■ What the task requires ■
Update the material from the line holding "This screenshot has" through the end, inclusive, replacing "checkbox" with "tick box" and changing nothing else. Leave the pictures out of your answer.

Document and screenshot pointing entries:
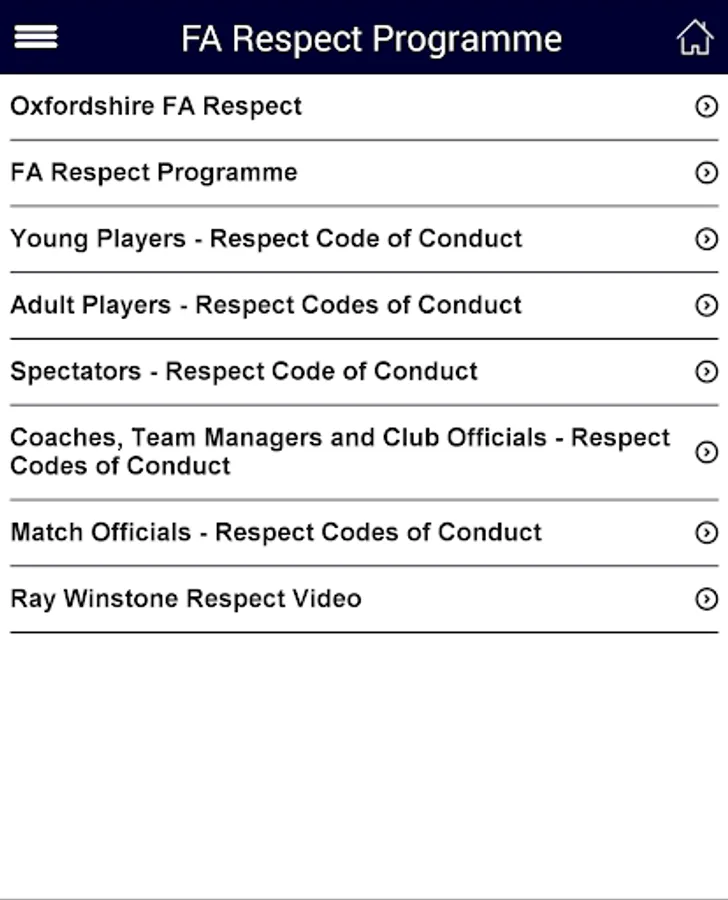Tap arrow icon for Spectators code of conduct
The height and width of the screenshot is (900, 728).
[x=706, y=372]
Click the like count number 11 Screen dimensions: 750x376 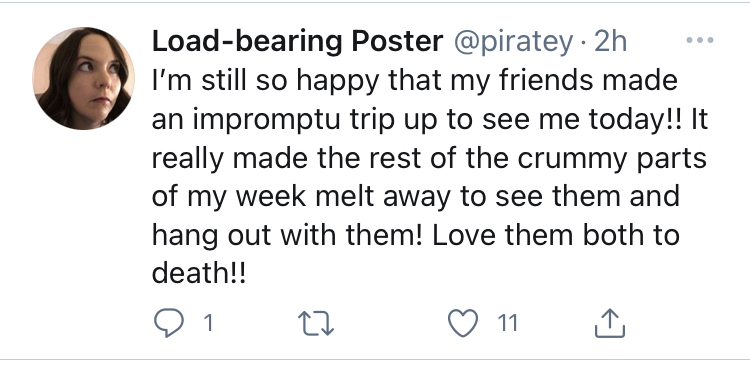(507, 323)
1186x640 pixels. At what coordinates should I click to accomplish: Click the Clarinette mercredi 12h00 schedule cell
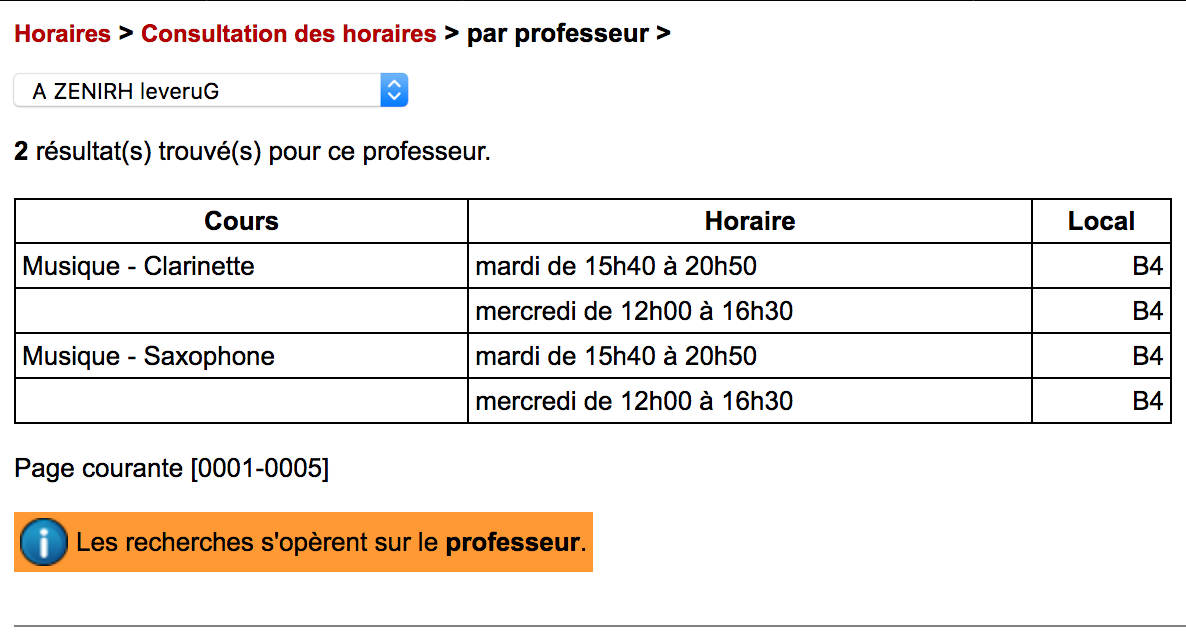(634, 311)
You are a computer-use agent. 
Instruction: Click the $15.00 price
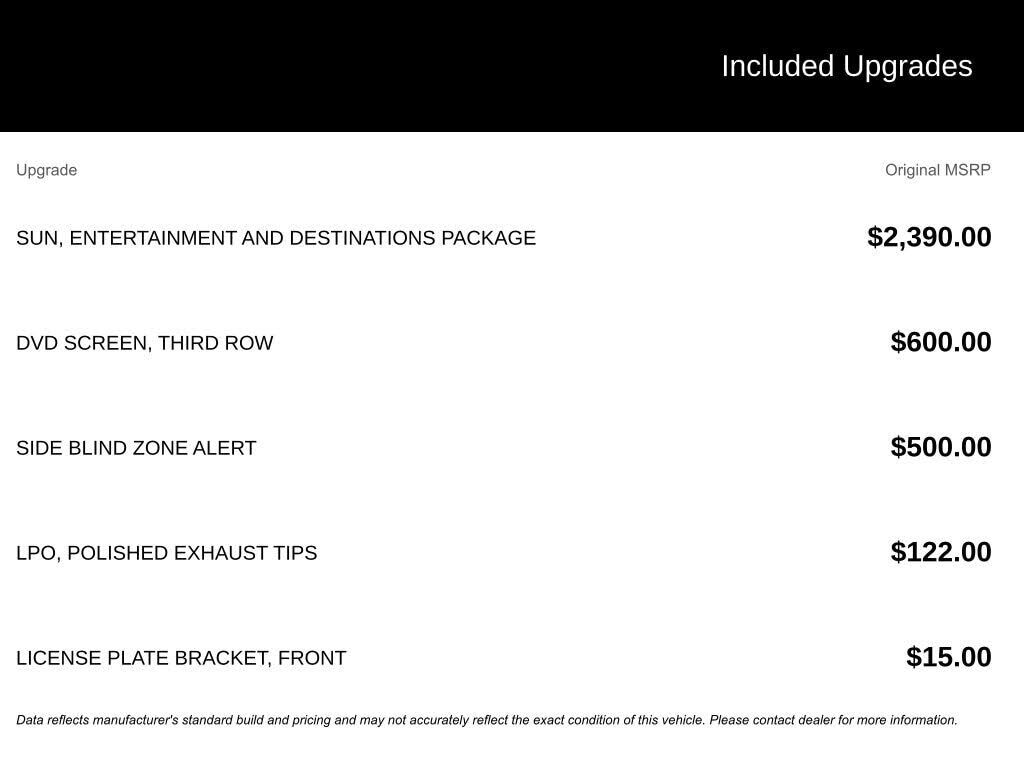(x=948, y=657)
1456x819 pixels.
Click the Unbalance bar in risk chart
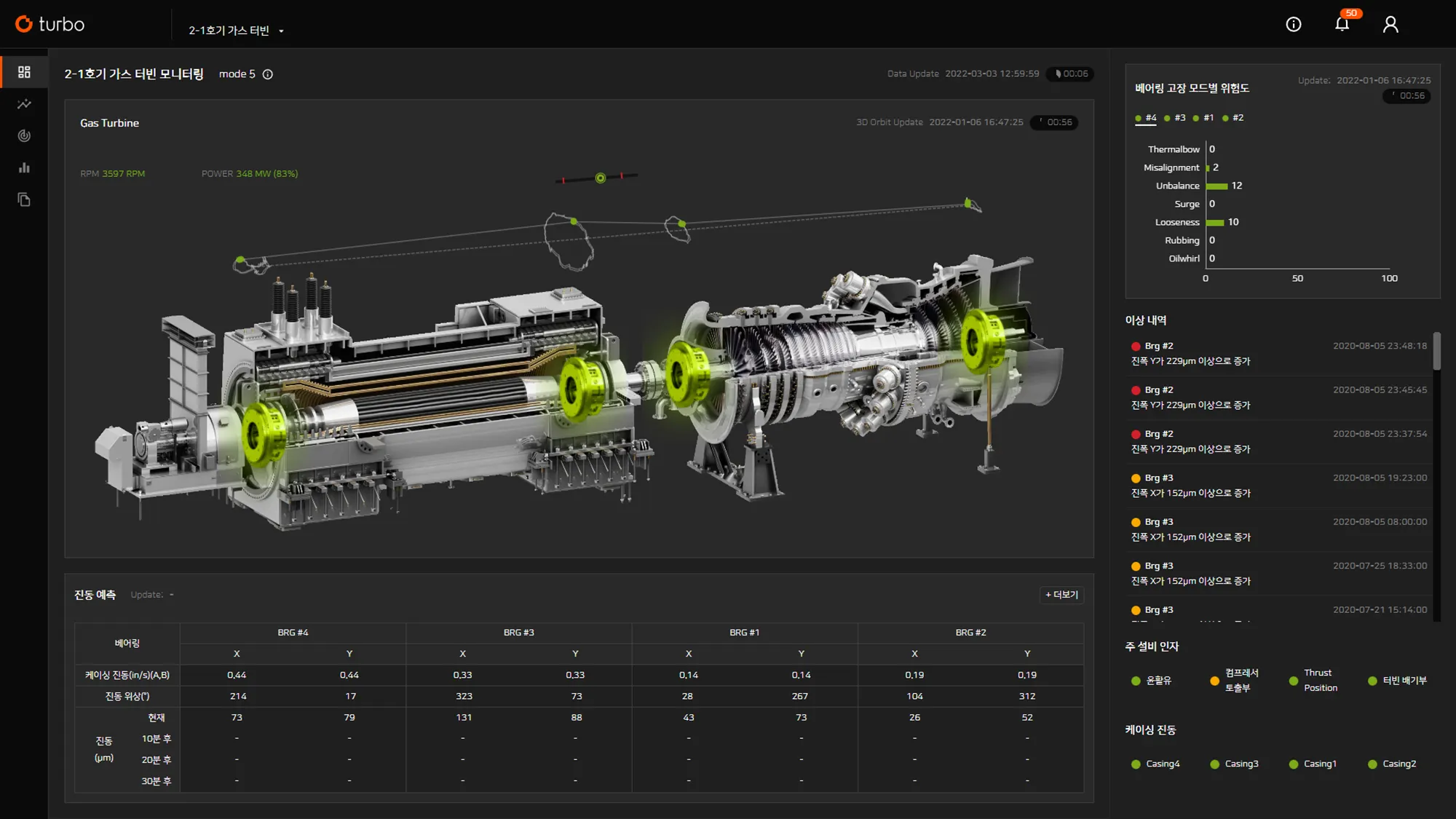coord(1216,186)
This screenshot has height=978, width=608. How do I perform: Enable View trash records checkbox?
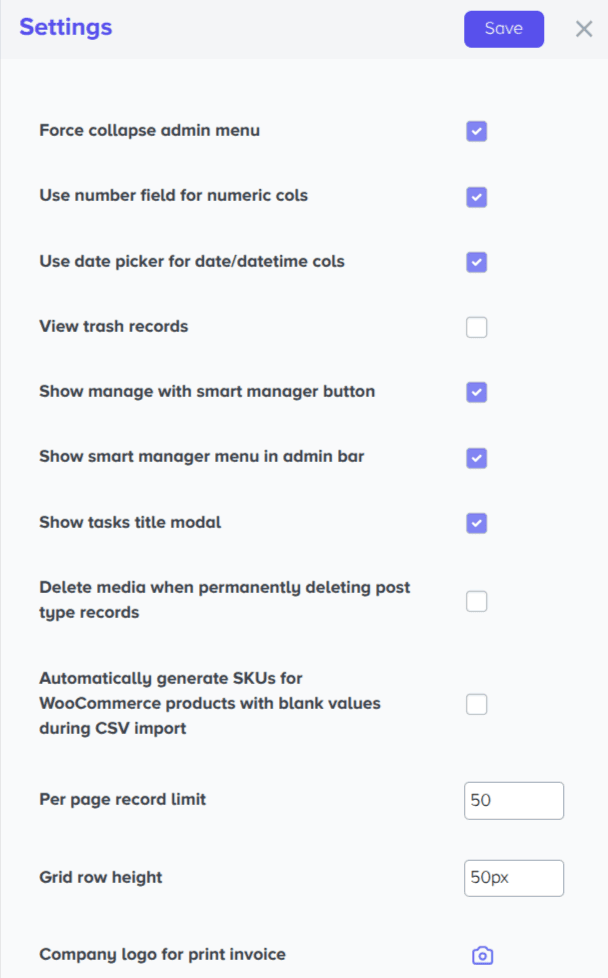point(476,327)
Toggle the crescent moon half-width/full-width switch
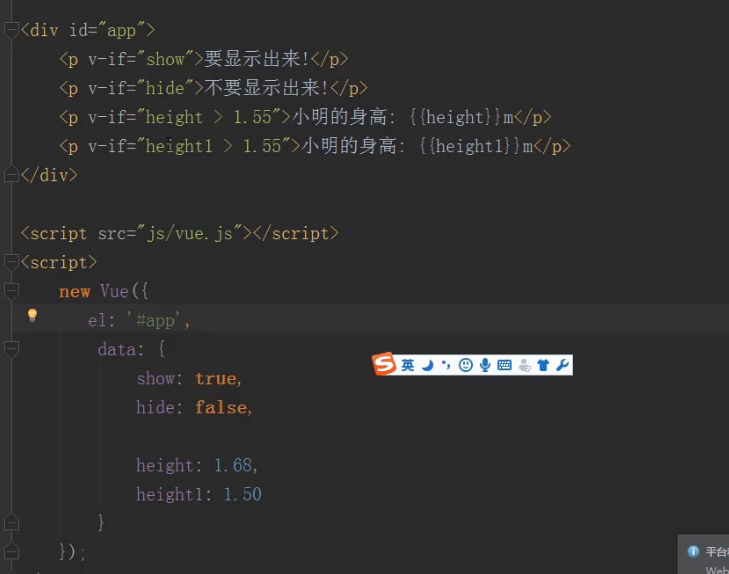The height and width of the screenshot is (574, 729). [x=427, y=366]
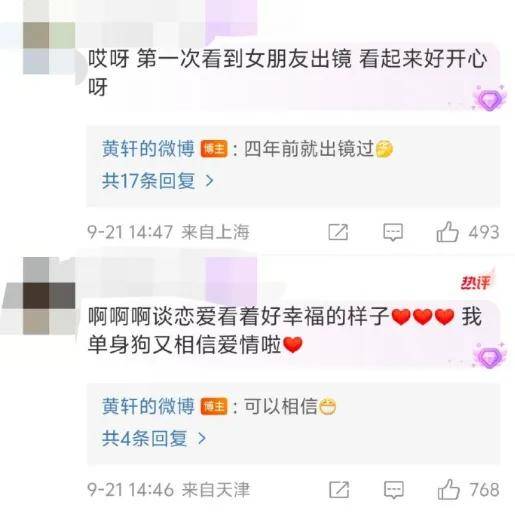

■ Correct answer ■
This screenshot has height=978, width=608. How do I perform: Enable View trash records tick box?
point(476,327)
Toggle the crescent moon half-width/full-width switch
The height and width of the screenshot is (574, 729). [x=427, y=366]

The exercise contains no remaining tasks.